Rating: WARTY!
This sequel really wasn't needed, but you know there's pressure from Big Publishing™ to milk a successful title for all it's perceived worth. This is why ten years after The Hunger Games, Suzanne Collins is coming back to milk it some more with a story that's pretty much the same thing over again. Doubtlessly it will be made into a movie. That's not my world at all. I only started in on this one because I already had it in my possession. If I hadn't already bought it when I bought the first one, impressed by that one's title, I would never have read this.

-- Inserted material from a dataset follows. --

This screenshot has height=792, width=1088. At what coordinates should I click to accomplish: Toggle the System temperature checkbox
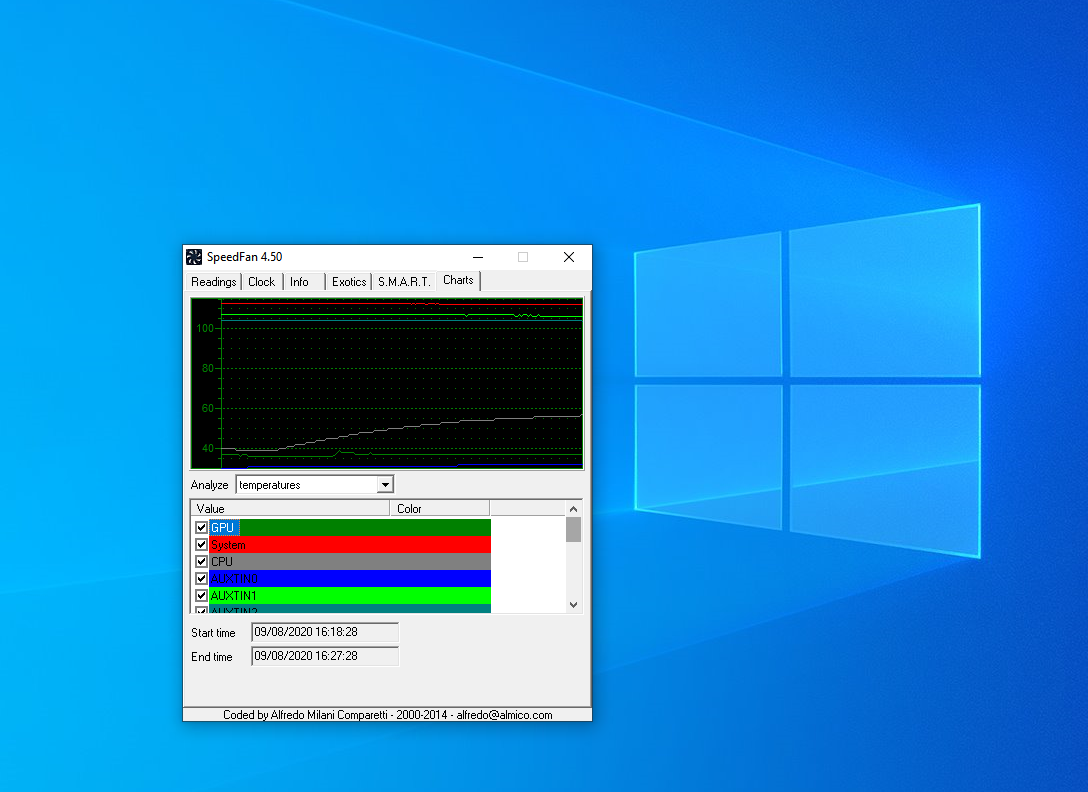pyautogui.click(x=201, y=545)
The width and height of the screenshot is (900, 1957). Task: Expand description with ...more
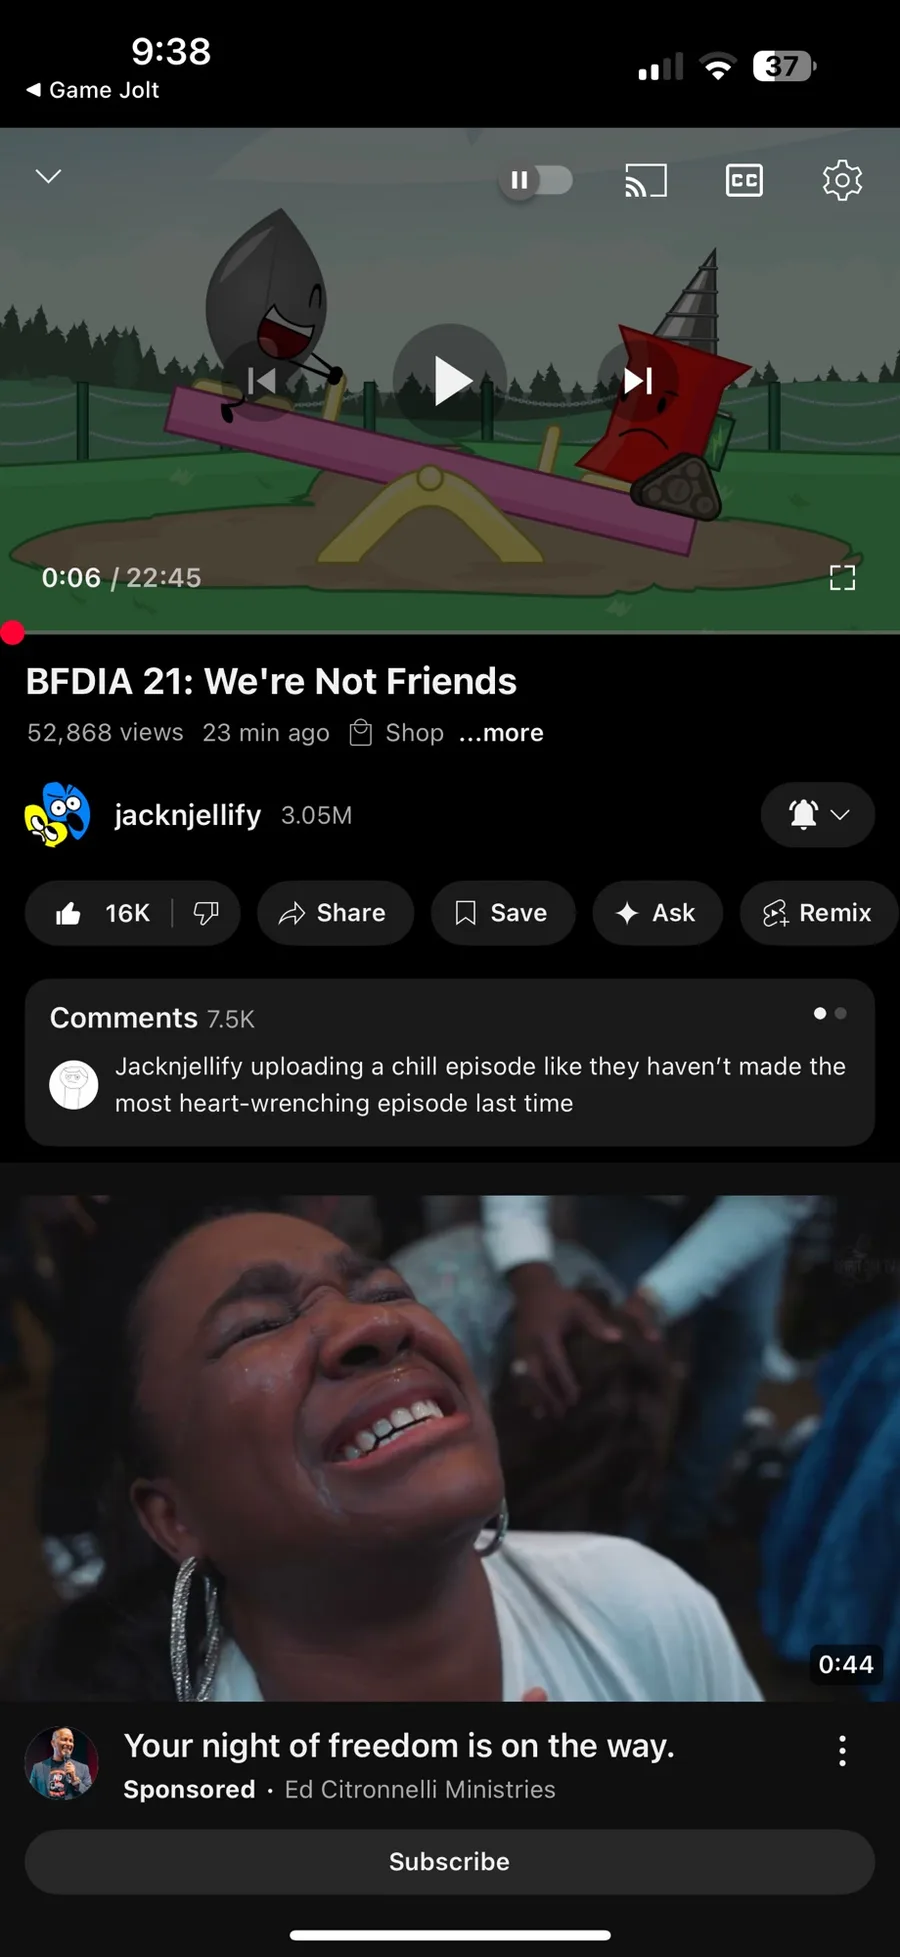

This story was even less engaging than the first, which is entirely unsurprising. It felt like a series of sketches rather than a story - a litany of set pieces which really had no real connection with one another. The basic plot is that September misses fairyland, and jumps at a chance to return, but she finds it a different place to the one she left: her own shadow is now queen of the underworld. She goes by the name of Halloween (now there's an original) and is stealing everyone's shadow.
Why this is even a problem, I have no idea, but of course just like in Peter Pan (yawn), shadows have personalities here. Why September's own shadow is evil, again I have no idea. It makes no sense. Maybe it's explained in the story, maybe not, but I'd be willing to bet that any explanation offered is as limp as a shadow. Fortunately she hasn't yet stolen the shadow of the dragon which September befriended in the first story, so at least she has a friend.
That reminds me of a funny picture taken by comedian Rick Gervais of his wife and tweeted to his followers, and that one image had more soul than this story. I can't commend this any more than I could the first one, and I am done with this author.